(Selected excerpt begins)

For fMRI preprocessing, we utilized the distortion corrected, FIX-denoised (Griffanti et al., 2014), normalized fMRI data from the UK Biobank data resource to compute subject-specific amplitude of low frequency fluctuations (ALFF) maps, defined as the area under the low frequency band [0.01 – 0.08 Hz] power spectrum of each voxel time course in each scan. We then calculated a mean-scaled ALFF (mALFF) map for each subject, which is the subject-specific ALFF map divided by its global mean ALFF value for greater test-retest reliability (Zhao et al., 2018). The mALFF maps were smoothed using a 6mm FWHM Gaussian filter and resampled to 3 × 3 × 3mm3 isotropic voxels. We applied the same group-average GM mask for the mALFF maps, resulting in 44318 voxels.
A.2. Patient datasets
A.2.1. Acquisition parameters
BSNIP.
We used the BSNIP dataset collected at two sites: 1) Baltimore with a 3-Tesla Siemens Trio Tim scanner and 2) Hartford with a 3-Tesla Siemens Allegra scanner. Isotropic T1-weighted MPRAGE scans were acquired using the following parameters: TR = 6.7ms, TE = 3.1ms, flip angle = 8°, matrix size = 256 × 240, total scan time = 10 : 52.6min, 170 sagittal slices, slice thickness = 1mm, voxel size = 1 × 1 × 1.2mm3 (Giakoumatos et al., 2015). Resting-state fMRI scans were obtained with the following parameters: 1) Baltimore, TR = 2210ms, TE = 30ms, flip angle = 70°, number of slices = 36, voxel size = 3.4 × 3.4 × 4mm3, and 140 time points; 2) Hartford, TR = 1500ms, TE = 27ms, flip angle = 70° number of slices = 29, voxel size = 3.4 × 3.4 × 5mm3, and 210 time points.

(Selected excerpt ends)
(Data provided begins)

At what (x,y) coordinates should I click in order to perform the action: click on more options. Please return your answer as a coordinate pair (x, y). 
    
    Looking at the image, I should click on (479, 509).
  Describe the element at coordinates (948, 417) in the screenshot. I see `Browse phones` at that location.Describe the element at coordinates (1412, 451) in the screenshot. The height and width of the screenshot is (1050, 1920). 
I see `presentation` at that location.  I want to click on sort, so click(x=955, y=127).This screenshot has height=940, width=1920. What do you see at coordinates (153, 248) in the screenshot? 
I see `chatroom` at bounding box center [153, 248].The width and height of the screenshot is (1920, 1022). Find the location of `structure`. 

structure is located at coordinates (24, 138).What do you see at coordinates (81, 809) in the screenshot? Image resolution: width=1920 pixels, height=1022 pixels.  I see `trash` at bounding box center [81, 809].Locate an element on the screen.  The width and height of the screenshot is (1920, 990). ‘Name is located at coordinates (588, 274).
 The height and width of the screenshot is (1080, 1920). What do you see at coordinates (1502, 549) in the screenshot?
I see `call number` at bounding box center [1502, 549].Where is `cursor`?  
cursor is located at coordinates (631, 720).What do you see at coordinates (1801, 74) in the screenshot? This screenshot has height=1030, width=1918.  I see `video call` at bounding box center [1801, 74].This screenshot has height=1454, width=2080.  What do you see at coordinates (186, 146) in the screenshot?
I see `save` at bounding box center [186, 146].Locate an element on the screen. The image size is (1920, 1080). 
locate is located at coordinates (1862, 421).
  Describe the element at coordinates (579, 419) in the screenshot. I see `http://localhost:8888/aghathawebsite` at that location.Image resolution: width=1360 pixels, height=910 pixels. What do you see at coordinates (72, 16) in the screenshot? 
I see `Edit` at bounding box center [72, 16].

(Data provided ends)

What this exercise asks:
1. Transcribe the passage of the imaging methods excerpt from "For fMRI preprocessing, we" to "in 44318 voxels.".
2. Using the imaging methods excerpt, decide whether each statement below agrees with it. Answer yes or no for each, and quote the deciding words.
(a) The Hartford site of the BSNIP dataset used a 3-Tesla Siemens Allegra scanner.
(b) The mALFF maps were smoothed with an 8mm FWHM Gaussian filter.
(c) The Baltimore resting-state fMRI scans had 210 time points.
3. Continue the imaging methods excerpt from its last sentence.

Answers to the tasks:
1.
For fMRI preprocessing, we utilized the distortion corrected, FIX-denoised (Griffanti et al., 2014), normalized fMRI data from the UK Biobank data resource to compute subject-specific amplitude of low frequency fluctuations (ALFF) maps, defined as the area under the low frequency band [0.01 – 0.08 Hz] power spectrum of each voxel time course in each scan. We then calculated a mean-scaled ALFF (mALFF) map for each subject, which is the subject-specific ALFF map divided by its global mean ALFF value for greater test-retest reliability (Zhao et al., 2018). The mALFF maps were smoothed using a 6mm FWHM Gaussian filter and resampled to 3 × 3 × 3mm3 isotropic voxels. We applied the same group-average GM mask for the mALFF maps, resulting in 44318 voxels.

2.
(a) Yes: "2) Hartford with a 3-Tesla Siemens Allegra scanner"
(b) No: "The mALFF maps were smoothed using a 6mm FWHM Gaussian filter"
(c) No: "1) Baltimore, TR = 2210ms, TE = 30ms, flip angle = 70°, number of slices = 36, voxel size = 3.4 × 3.4 × 4mm3, and 140 time points"

3.
COBRE.
The COBRE dataset was collected at a single site using a 3-Tesla Siemens Tim Trio scanner. A high-resolution T1-weighted multi-echo MPRAGE sequence was used with the following parameters: TR = 2530ms, TE = [1.64, 3.5, 5.36, 7.22, 9.08]ms, TI = 900ms, flip angle = 7°, acquisition matrix = 256 × 256 × 176, voxel size = 1 × 1 × 1mm3, number of echos = 5, pixel bandwidth = 650Hz, total scan time = 6min. Resting-state fMRI scans were collected with a standard single-shot full k-space echo-planar imaging (EPI) sequence: TR = 2000ms, TE = 29ms, voxel size = 3.75 × 3.75 × 4.55mm3, slice gap = 1.05mm, flip angle = 75°, number of slices = 32, field of view (FOV) = 240 × 240mm2, matrix size = 64 × 64, and 149 volumes. See https://fcon_1000.projects.nitrc.org/indi/retro/cobre.html for more details.
FBIRN.
The FBIRN phase III dataset was collected from seven sites. Out of seven sites, six sites used 3-Tesla Siemens Tim Trio scanners and one site used a 3-Tesla General Electric (GE) Discovery MR750 scanner. A high-resolution Siemens MPRAGE sequence was acquired with the following parameters: TR/TE/TI = 2300/2.94/1100ms, flip angle = 9°, acquisition matrix = 256 × 256 × 160. Likewise, a GE IR-SPGR sequence was acquired with the following parameters: TR/TE/TI = 5.95/1.99/45ms, flip angle = 12°, acquisition matrix = 256 × 256 × 166, FOV = 220 × 220mm2, voxel size = 0.86 × 0.86 × 1.2mm3, collected in the sagittal plane with GRAPPA/ASSET acceleration factor = 2, and NEX = 1 (Qi et al., 2022). The same resting-state fMRI parameters were used across all seven sites: a standard gradient EPI sequence, TR/TE = 2000/30ms, voxel size = 3.4375 × 3.4375 × 4mm3, slice gap = 1mm, flip angle = 77°, FOV = 220 × 220mm2, and 162 volumes (Qi et al., 2022).
MPRC.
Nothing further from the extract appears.